Current Pick: Men’s DNA Hoodie
The DNA Hoodie is made from 50% organic cotton and 50% recycled cotton, with an oversized fit and PPRMINT™ treatment. It’s PANGAIA’s most accessible men’s item and a highlight of their collection. Also consider the 365 Hoodie, which comes in C-FIBER™ and recycled cotton blends.
11. Outerknown
Outerknown was co-founded by 11-time world surfing champion Kelly Slater in 2015 and has become one of the most respected men’s sustainable brands in the U.S. Its reputation comes from its supply chain, not just its founder. The brand claims to be the first built on a full commitment to sustainability, using Regenerative Organic Certified® cotton, Fair Trade Certified™ factories, and full transparency about where products are made. Outerknown also has a Pre-Loved resale program for used items.

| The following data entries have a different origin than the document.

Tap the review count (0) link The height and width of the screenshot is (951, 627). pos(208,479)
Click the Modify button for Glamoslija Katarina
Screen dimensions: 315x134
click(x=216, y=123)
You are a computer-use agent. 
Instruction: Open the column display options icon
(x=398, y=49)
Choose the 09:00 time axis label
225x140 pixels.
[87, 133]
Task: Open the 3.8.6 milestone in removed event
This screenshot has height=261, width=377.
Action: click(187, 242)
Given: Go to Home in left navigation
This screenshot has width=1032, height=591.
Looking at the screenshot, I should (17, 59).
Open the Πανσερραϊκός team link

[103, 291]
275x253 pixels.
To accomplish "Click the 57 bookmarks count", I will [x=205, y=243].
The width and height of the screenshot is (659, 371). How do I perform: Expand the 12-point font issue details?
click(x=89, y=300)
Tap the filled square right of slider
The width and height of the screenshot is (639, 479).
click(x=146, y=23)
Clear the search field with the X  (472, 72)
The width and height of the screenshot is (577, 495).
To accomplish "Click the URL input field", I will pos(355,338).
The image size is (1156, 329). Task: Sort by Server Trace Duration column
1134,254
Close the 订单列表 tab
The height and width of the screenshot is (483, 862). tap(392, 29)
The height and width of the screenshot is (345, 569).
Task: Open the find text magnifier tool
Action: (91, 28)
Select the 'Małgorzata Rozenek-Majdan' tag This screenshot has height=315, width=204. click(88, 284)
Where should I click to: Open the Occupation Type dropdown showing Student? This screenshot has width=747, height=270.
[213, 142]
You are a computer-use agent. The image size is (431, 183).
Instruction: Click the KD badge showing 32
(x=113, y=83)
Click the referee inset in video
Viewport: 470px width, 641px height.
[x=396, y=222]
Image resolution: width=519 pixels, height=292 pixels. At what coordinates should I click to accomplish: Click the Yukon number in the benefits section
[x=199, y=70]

Current Pick: The Blanket Shirt
The Blanket Shirt is Outerknown’s most iconic piece and deserves its reputation. Made from 100% organic cotton BlanketWeave™ twill with buttons from nuts, it’s built to be the shirt you reach for constantly and wear for years. Available in more than 20 colors and patterns. Also worth considering: the S.E.A. Jeans made from organic cotton denim in a Fair Trade Certified factory. Find Outerknown on Amazon.
No brand on this list is perfect. Every piece of clothing has some environmental impact, and “sustainable” is a spectrum, not a certification. Still, all 12 of these brands are making real, documented efforts to improve: better materials, better factories, more transparency, and in some cases, taking back clothes when you’re done with them.
Buy less and wear your clothes longer. When you do shop, choose brands that can show where their products come from and what their impact is on the planet. That’s the whole approach.